Snakemake | Creating an aggregate without specifying a list in expand

Question:

My directory structure looks like this:

-- path
   -- parameter_combination_1
      - time_average.property1.csv
      - time_average.property2.csv
      - ...
   -- parameter_combination_2
      - time_average.property1.csv
      - time_average.property2.csv
      - ...
   -- ...

I would like to create a rule which aggregates information of all files which carry the time_average name, for the wildcards {filename} (e.g. property1.csv) and {path}.

Hence, the input files for the example wildcard would be:

  • path/parameter_combination_1/time_average.property1.csv
  • path/parameter_combination_2/time_average.property1.csv
  • path/parameter_combination_3/time_average.property1.csv

I know that with expand I can cover parameter combinations. This requires me to specify the parameters to be covered, e.g. I could write a rule with a fixed list parameter_combinations as follows (and similar to this section in the Snakemake tutorial:

rule aggregate_time_averages:
    input:
        expand("{path}/{parameter_combination}/time_average.{filename}", parameter_combination=['parameter_combination_1', 'parameter_combination_2'])
    output:
        "{path}/aggregate.{filename}"

Is there a way to glob / to collect all parameter_combination_* folders without having to specify a fixed list?
What would be the best practice in this case?

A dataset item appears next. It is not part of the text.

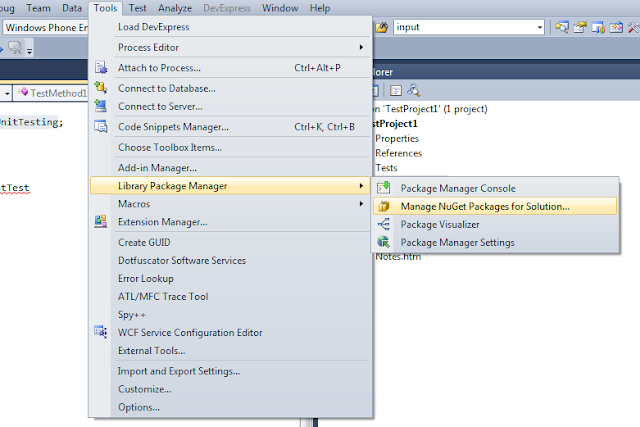Image resolution: width=640 pixels, height=427 pixels.
Task: Click the Extension Manager icon
Action: 100,222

I also read about the glob_wildcards function here.

I would expect something like this to work:


PROJECT_PATHS, PARAMS_COMBS, SEEDS = glob_wildcards("{path}/{parameter_combination}/{seed}/config.yaml")

rule aggregate_time_averages:
    input:
        expand("{path}/{parameter_combination}/time_avg.{filename}", parameter_combination=PARAMS_COMBS)
    output:
        "{path}/aggregate.{filename}"

With the command:

snakemake --cores 1 test_project/aggregate.order_parameter.csv --use-conda

I then get the error No values given for wildcard 'path'. (which then cannot be processed by expand anymore I guess, so maybe I should not be using expand here at all?).

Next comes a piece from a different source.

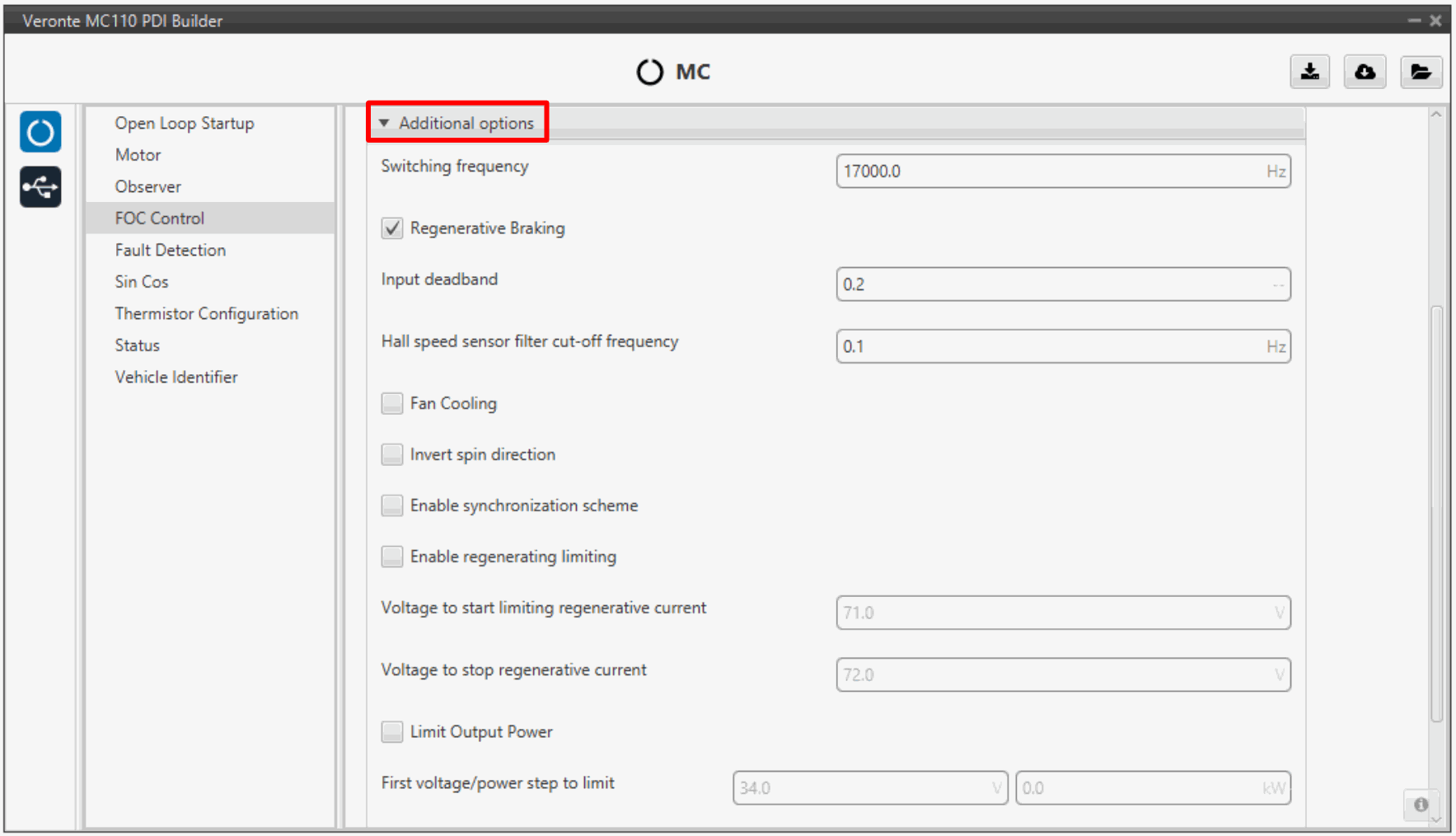Click the download-to-disk save icon
1456x836 pixels.
pos(1309,73)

Also glob_wildcards in the global snakemake scope gives me ALL wildcards, what I want however is just the wildcards for {parameter_combination} that match the {path} / {filename} combination for which the rule is called (so I would expect the globbing to take place in the rule itself).

Thank you for your help 🙂

Asked By: zanzu

||

Answers:

Sure, you can use an input function for your rule which evaluates the glob_wildcards based on the wildcard values given to the rule:

def input_timefiles(wildcards):
    param_combs = glob_wildcards(f"{wildcards.path}/{{param_comb}}/time_average.{wildcards.filename}").param_comb

    return expand("{path}/{param_comb}/time_average.{filename}", path=wildcards.path, param_comb=param_combs, filename=wildcards.filename)

rule aggregate_time_averages:
    input:
        input_timefiles
    output:
        "{path}/aggregate.{filename}"

Note due to the default behaviour of expand(..) this will produce the combination product of all {path}, {param_comb}, {filename} which don’t necessarily exist. If not all combinations exist, another solution could be to use pathlib.Path.rglob(..) instead to determine the input files.

If the files are created by an earlier rule and don’t exist before the workflow is executed, you might want to look into checkpoint rules. See this SO answer for details.

Answered By: euronion

@euronion pointed me to input functions, which was the missing ingredient, thank you very much!

I now understood that I do not need checkpoints, because each subfolder should have a specified file which must go into the aggregate, hence these files must be created if not present and the number of files is fully determined before creating the DAG. (Maybe there is also a good/better solution with checkpoints though).

In the end I used:

def get_subdirectories(path):
    return [f.path for f in os.scandir(path) if (f.is_dir() and ".snakemake" not in str(f))]


def collect_wildcard_files_from_subdirs(wildcards):
   print("Found wildcards: ", wildcards)

   subpaths = get_subdirectories(wildcards.path)
   print("Found subpaths: ", subpaths)

   paths = expand("{subpath}/{file}", subpath=subpaths, file=wildcards.file)
   print("Required input paths: ", paths)

   if not paths: raise RuntimeError("ERROR: No paths found!")
   return paths
Answered By: zanzu